Il vantaggio per il breeding consiste nella possibilità di passare da una selezione basata soltanto sull’assaggio a un sistema che integri valutazione sensoriale, composizione chimica e analisi statistica. L’assaggio rimane indispensabile, ma può essere sostenuto da indicatori misurabili e confrontabili.
Sei cultivar con qualità aromatiche superiori
Attraverso un modello di valutazione complessiva basato sull’analisi delle componenti principali, lo studio ha inoltre selezionato sei cultivar considerate particolarmente interessanti per la qualità aromatica.

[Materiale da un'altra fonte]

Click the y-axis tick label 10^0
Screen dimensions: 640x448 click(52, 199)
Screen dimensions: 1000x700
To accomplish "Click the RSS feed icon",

Tra le cultivar commerciali sono state indicate ‘L25’, ‘Pink Popcorn’, ‘Draper’ e ‘Sweetheart’, alle quali si aggiungono le due nuove cultivar ‘Xia Nv’ e ‘Yu Meilan’.
Questi materiali non devono essere interpretati automaticamente come “i mirtilli più buoni” in assoluto. Il risultato si riferisce ai criteri adottati nello studio e alla collezione analizzata. Le sei cultivar rappresentano piuttosto potenziali genitori di interesse per programmi genetici orientati all’aroma.
Verso un breeding più preciso del sapore
Negli ultimi anni il miglioramento genetico del mirtillo si è concentrato su produttività, calibro, consistenza, conservabilità, adattamento climatico e idoneità alla raccolta meccanica. Sono caratteri fondamentali per la sostenibilità economica e commerciale della filiera, ma non garantiscono da soli un’esperienza di consumo soddisfacente.
Un frutto esteticamente perfetto e resistente nella distribuzione può infatti deludere se il sapore è debole o poco riconoscibile. La possibilità di classificare il germoplasma sulla base del suo “volatiloma”, cioè dell’insieme dei composti aromatici, offre quindi un nuovo livello di precisione.
Il passaggio successivo sarà individuare le basi genetiche responsabili della produzione dei composti più importanti e verificare la stabilità dei profili aromatici in ambienti, stadi di maturazione e condizioni post-raccolta differenti.
Lo studio non consegna quindi una formula immediata per produrre il mirtillo ideale, ma mette a disposizione una mappa più dettagliata della diversità aromatica. Per il breeding significa poter cercare non soltanto frutti più grandi, produttivi e conservabili, ma anche mirtilli con un sapore più intenso, distintivo e costante.